Odnośnie do sposobu testowania skośności: Możemy jawnie przetestować skośność-normalną vs. normalną (ponieważ normalna jest submodelem), ograniczając i wykonując test współczynnika prawdopodobieństwa .α = 0
# log likelihood constraining alpha=0.
L2 = function(Q) L(c(Q[1],Q[2],0))
# log likelihood from the constrained model
-optim(c(1,1),L2)$value
[1] -202.8816
# log likelihood from the full model
-optim(c(1,1,1),L)$value
[1] -202.0064
# likelihood ratio test statistic
LRT = 2*(202.8816-202.0064)
# p-value under the null distribution (chi square 1)
1-pchisq(LRT,1)
[1] 0.1858265
Dlatego nie odrzucamy hipotezy zerowej, że (tzn. Brak pochylenia).α = 0
Tutaj porównanie było proste, ponieważ rozkład normalny był submodelem.
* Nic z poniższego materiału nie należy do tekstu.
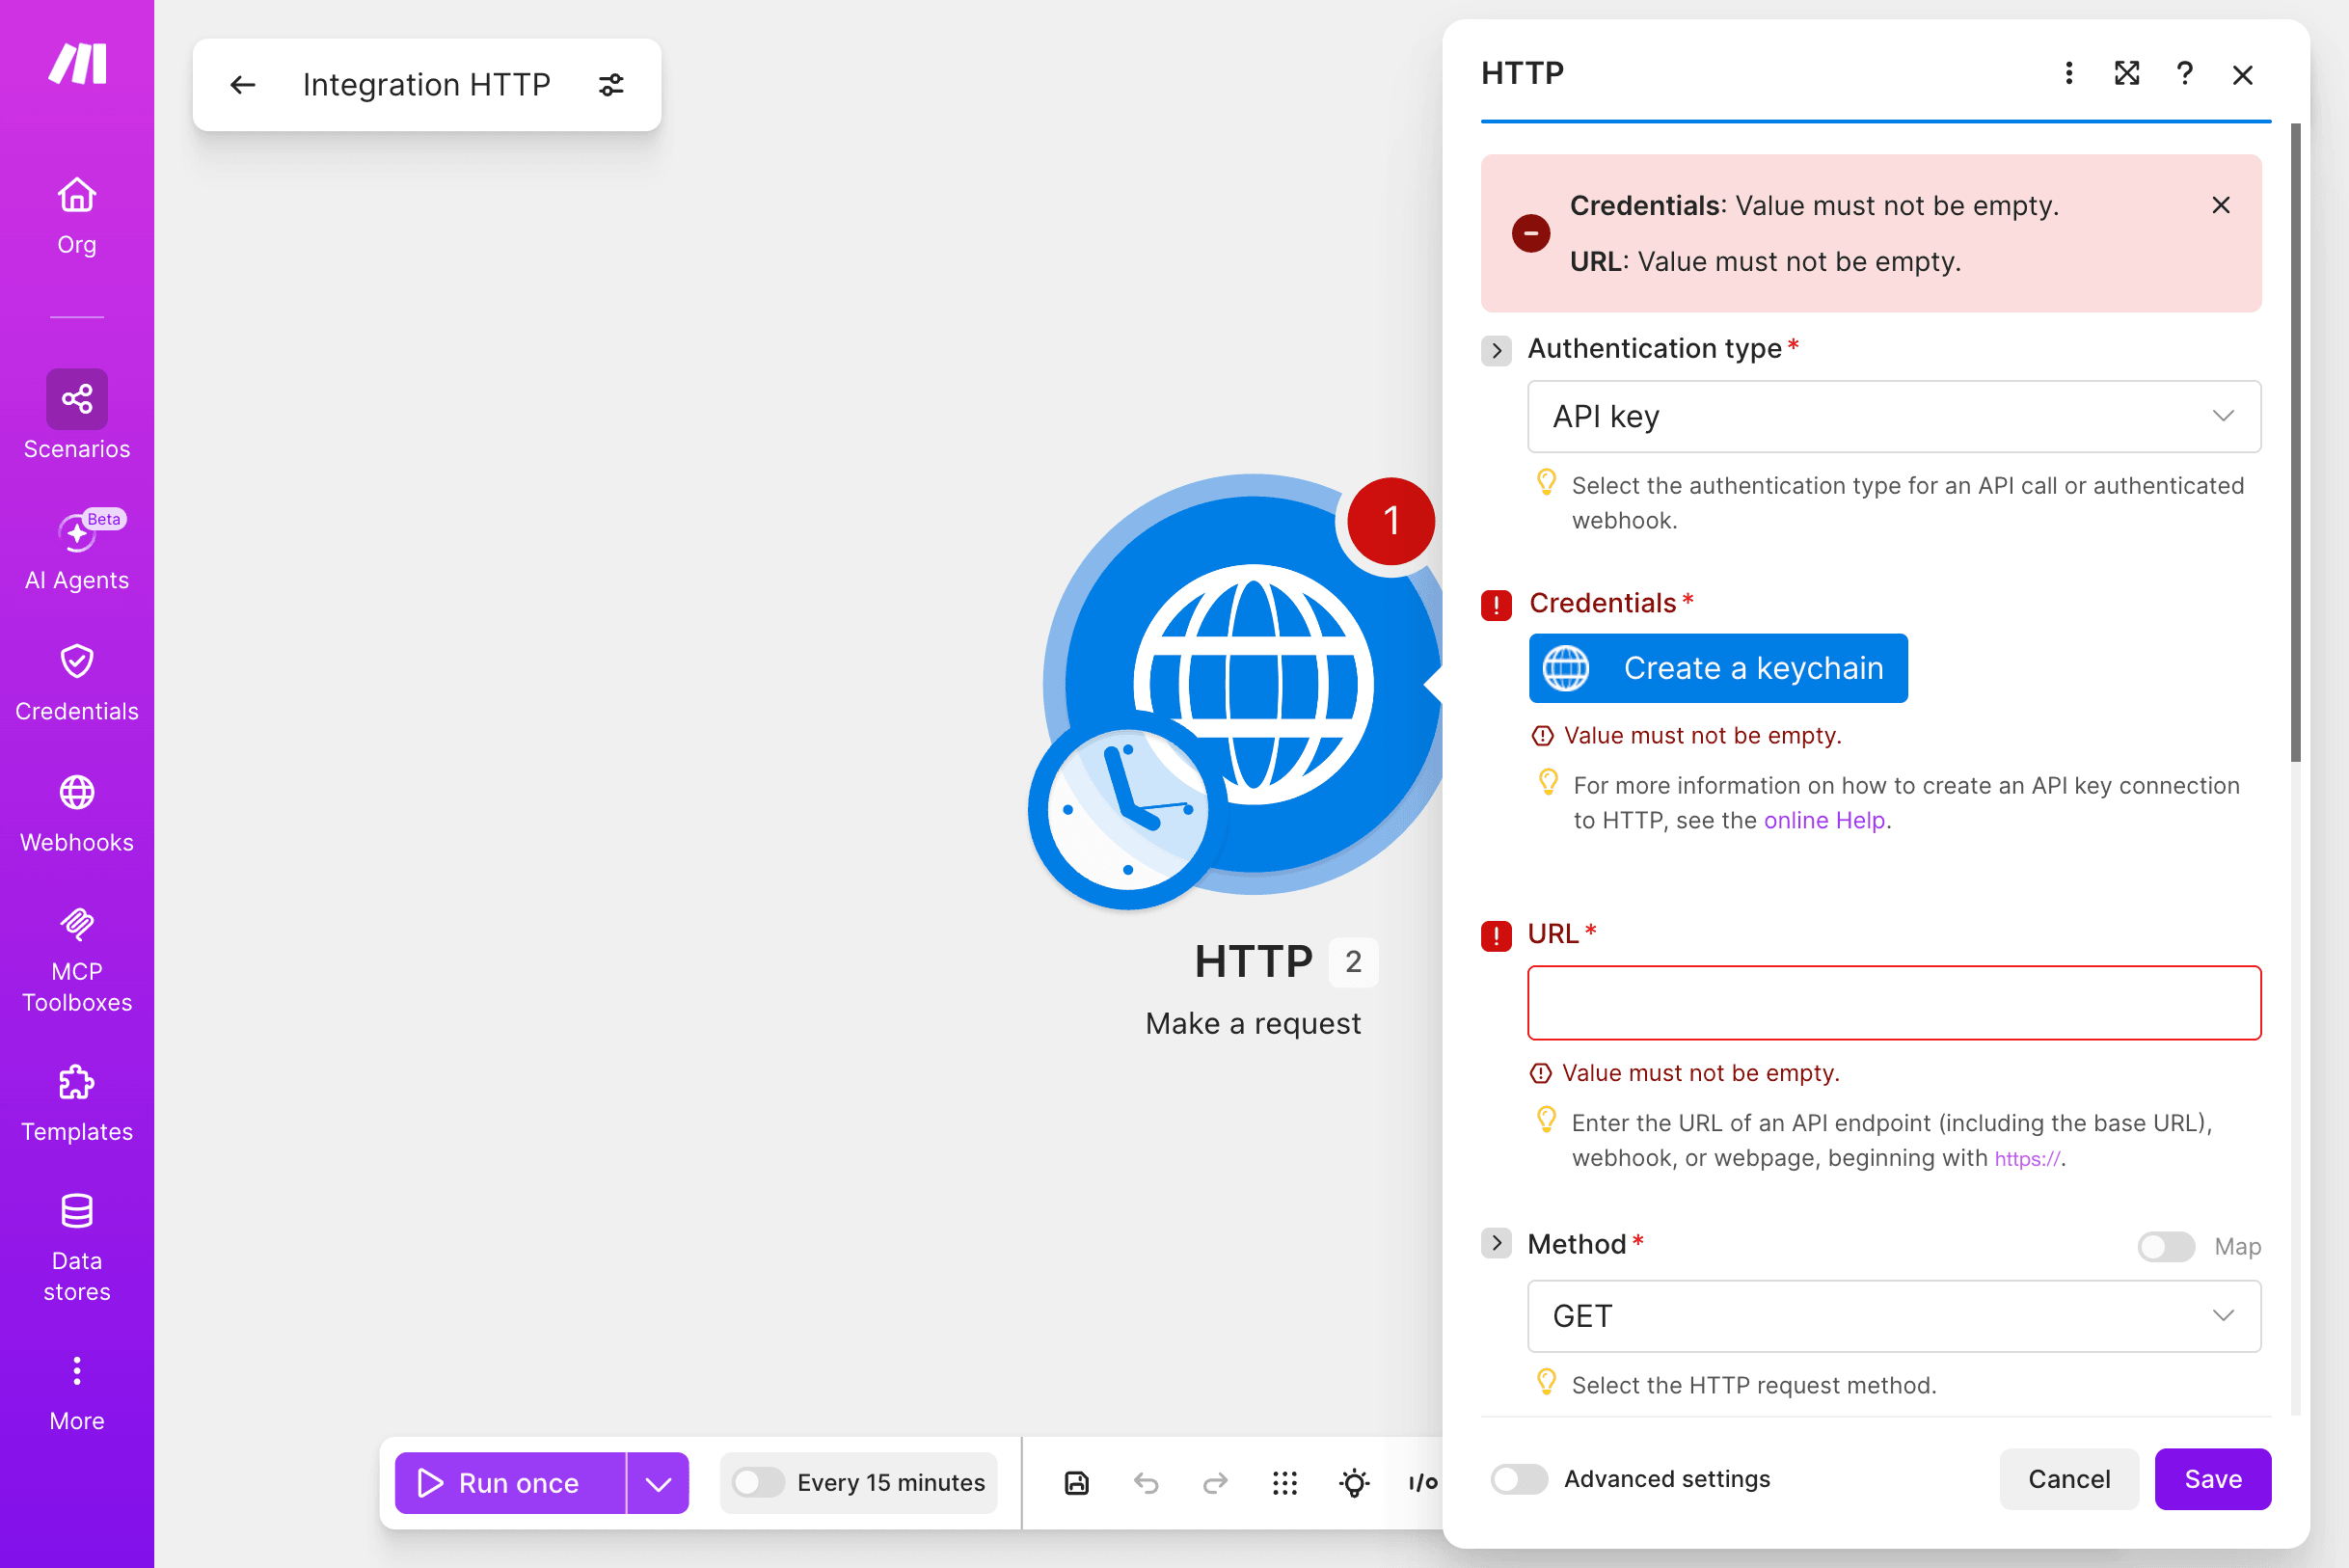Click the save scenario disk icon
Image resolution: width=2349 pixels, height=1568 pixels.
(x=1076, y=1483)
W innych, bardziej ogólnych przypadkach, możesz porównać normalną skośność do innych rozkładów referencyjnych, porównując na przykład AIC (jak tutaj zrobiono ), jeśli używasz estymatorów maksymalnego prawdopodobieństwa we wszystkich konkurencyjnych atakach. Na przykład można dopasować dane według maksymalnego prawdopodobieństwa przy rozkładzie gamma i pod normą skośności i sprawdzić, czy dodatkowe prawdopodobieństwo uzasadnia dodatkową złożoność skośnej normalności (3 parametry zamiast 2). Możesz również rozważyć użycie jednego testu Kołmogorowa Smirnowa do porównania danych z najlepszym dopasowaniem z rodziny o skośnej normie.